On 1 March 1879, a formal agreement was put in place to the effect that Murray was to edit a new English Dictionary, which would eventually become the Oxford English Dictionary (OED). It was expected to take ten years to complete and be some 7,000 pages long, in four volumes. In fact, when the final results were published in 1928, it ran to twelve volumes, with 414,825 words defined and 1,827,306 citations employed to illustrate their meanings.

In preparation for the work ahead, Murray built a corrugated-iron shed in the grounds of Mill Hill School, called the Scriptorium, to house his small team of assistants as well as the flood of slips (bearing quotations illustrating the use of words to be defined in the dictionary) which started to flow in as a result of his appeal to the public for help with creating the dictionary. As work continued on the early part of the dictionary, Murray gave up his job as a teacher and became a full-time lexicographer.

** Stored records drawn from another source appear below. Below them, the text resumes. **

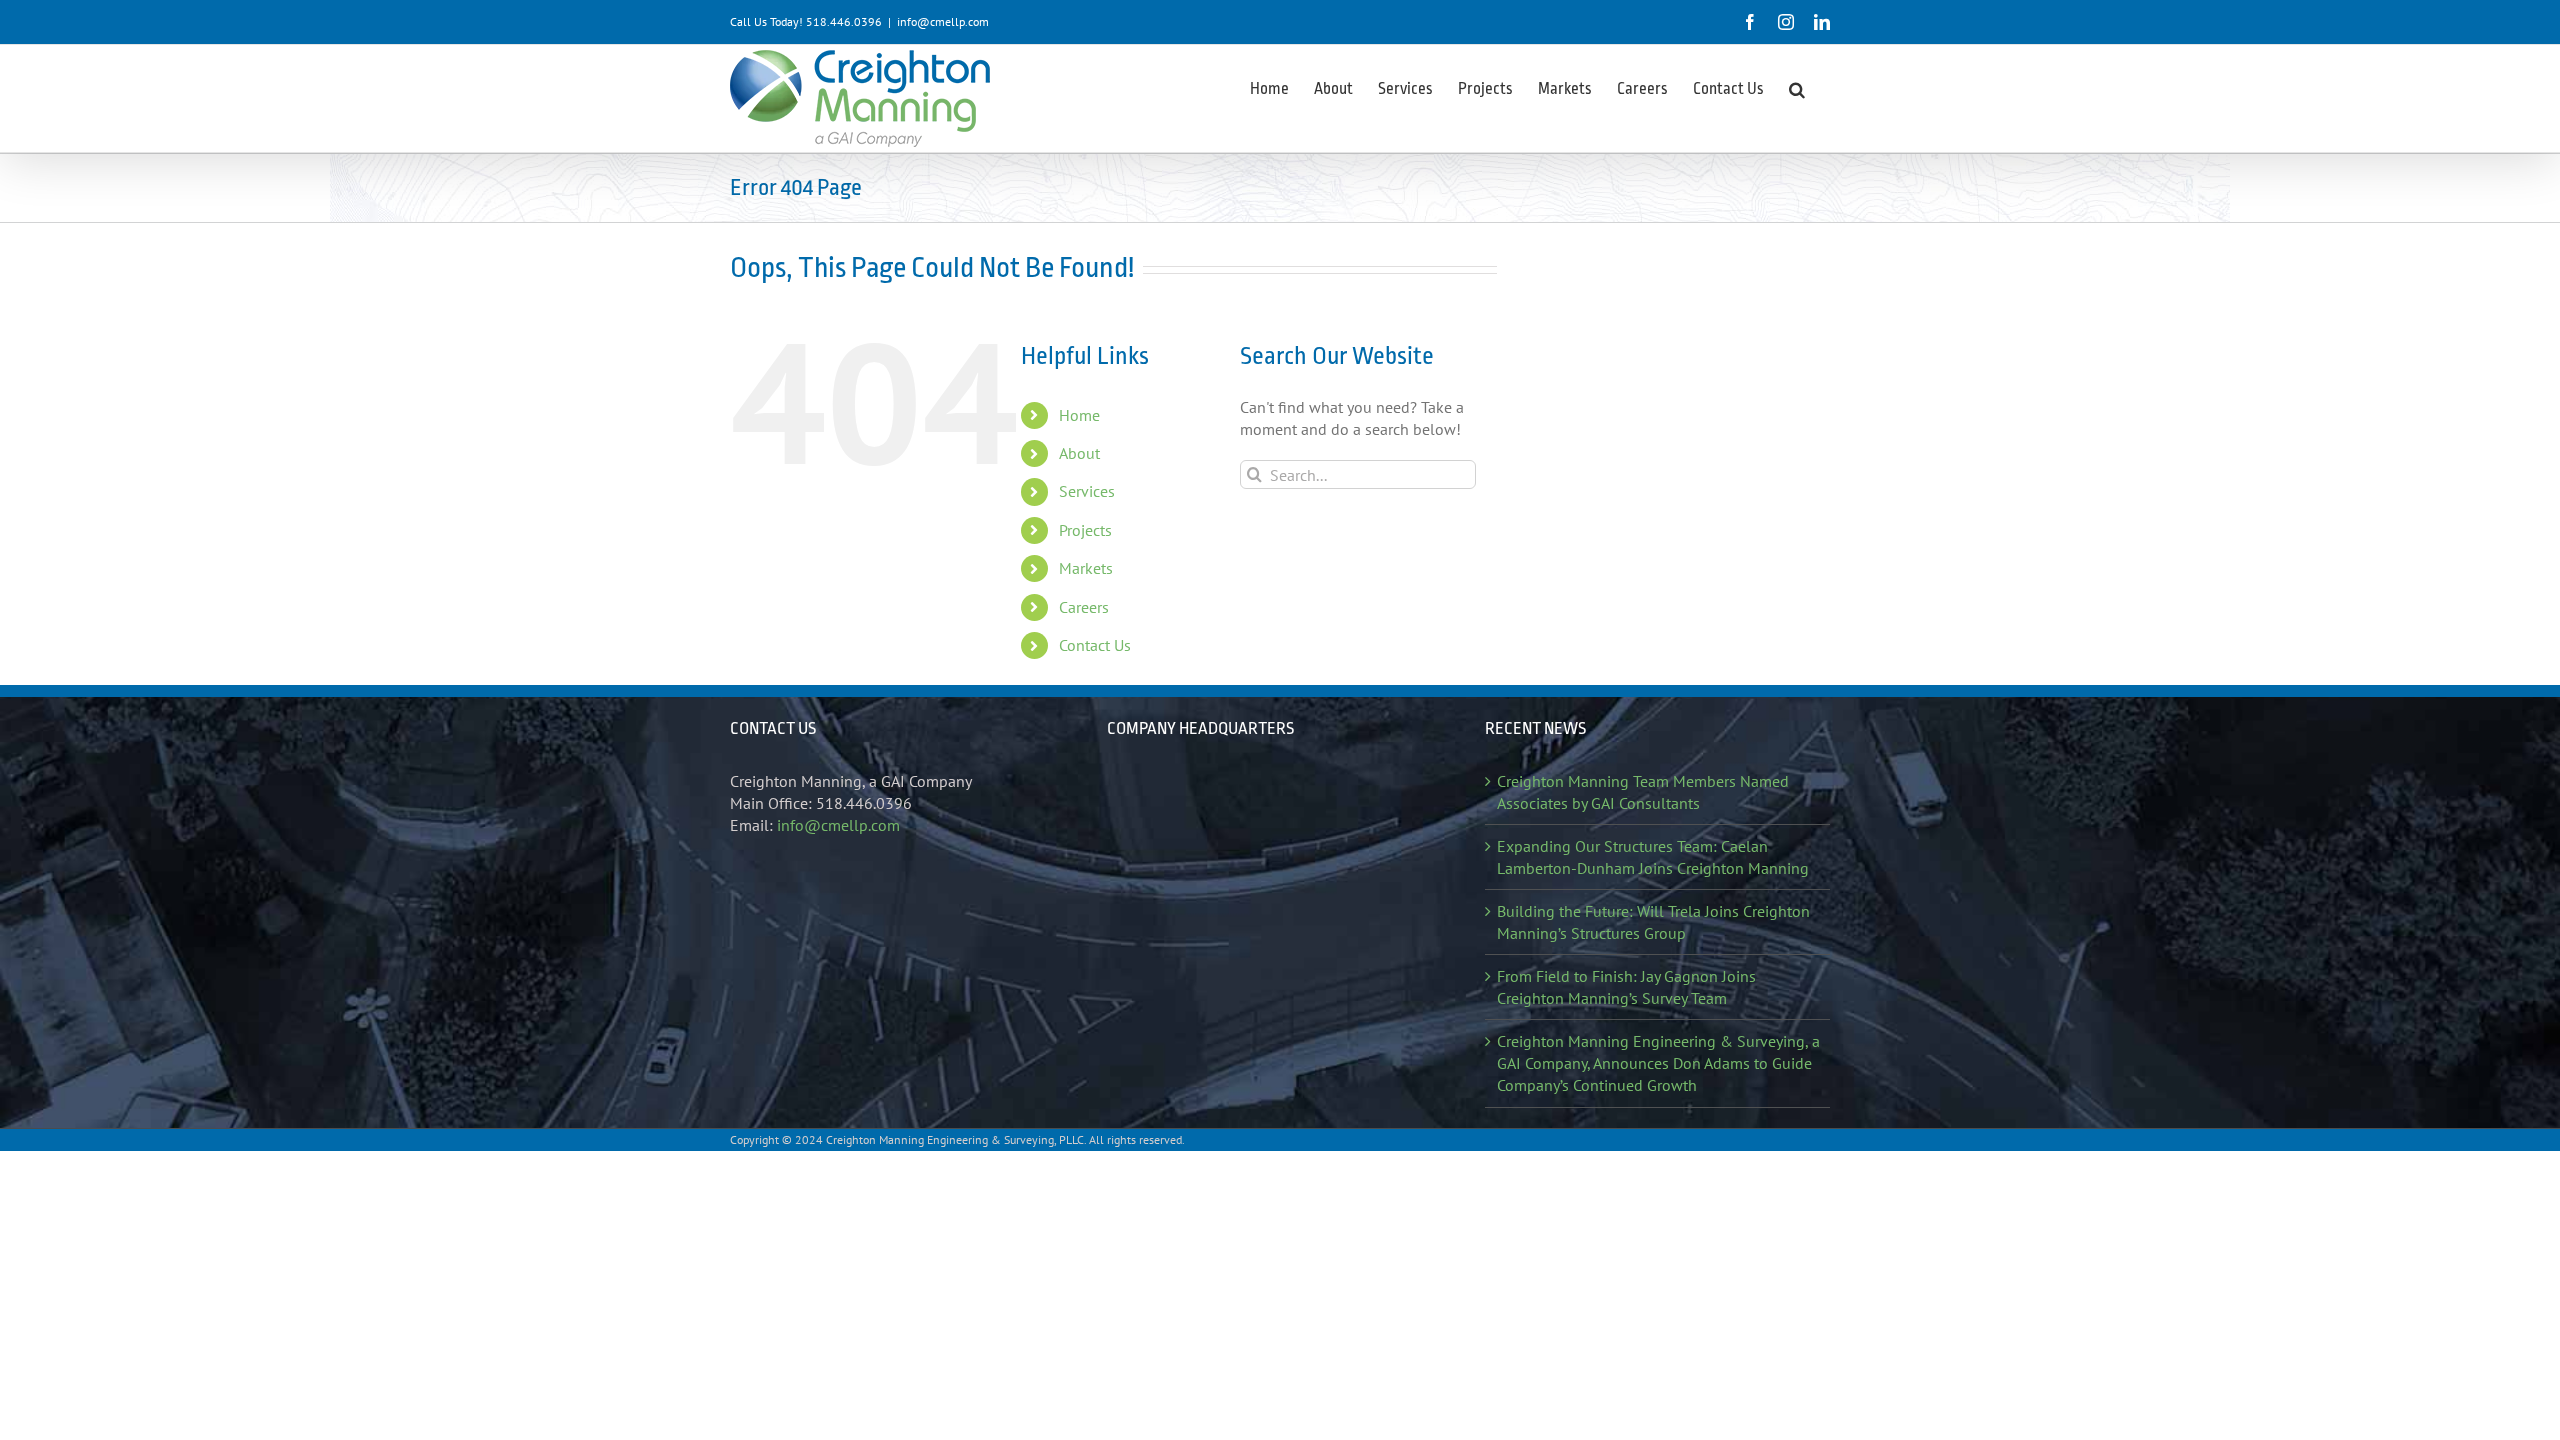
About (1079, 453)
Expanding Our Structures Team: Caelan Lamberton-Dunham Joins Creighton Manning (1653, 857)
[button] (1797, 88)
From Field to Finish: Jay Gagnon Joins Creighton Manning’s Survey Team (1626, 987)
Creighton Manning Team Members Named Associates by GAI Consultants (1643, 792)
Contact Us (1095, 645)
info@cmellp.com (943, 21)
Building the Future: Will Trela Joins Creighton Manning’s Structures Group (1653, 922)
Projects (1085, 530)
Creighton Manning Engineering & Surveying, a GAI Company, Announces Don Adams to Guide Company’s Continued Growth (1658, 1063)
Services (1087, 491)
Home (1079, 415)
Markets (1086, 568)
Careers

In the summer of 1884, Murray and his family moved to a large house on the Banbury Road in north Oxford. Murray had a second Scriptorium built in its back garden, a larger building than the first, with more storage space for the ever-increasing number of slips being sent to Murray and his team. Anything addressed to "Mr Murray, Oxford" would always find its way to him, and such was the volume of post sent by Murray and his team that the Post Office erected a special post box outside Murray's house. Murray became president of the Oxford Philatelic Society, making use of the substantial collection of postage stamps he received from his many readers around the world.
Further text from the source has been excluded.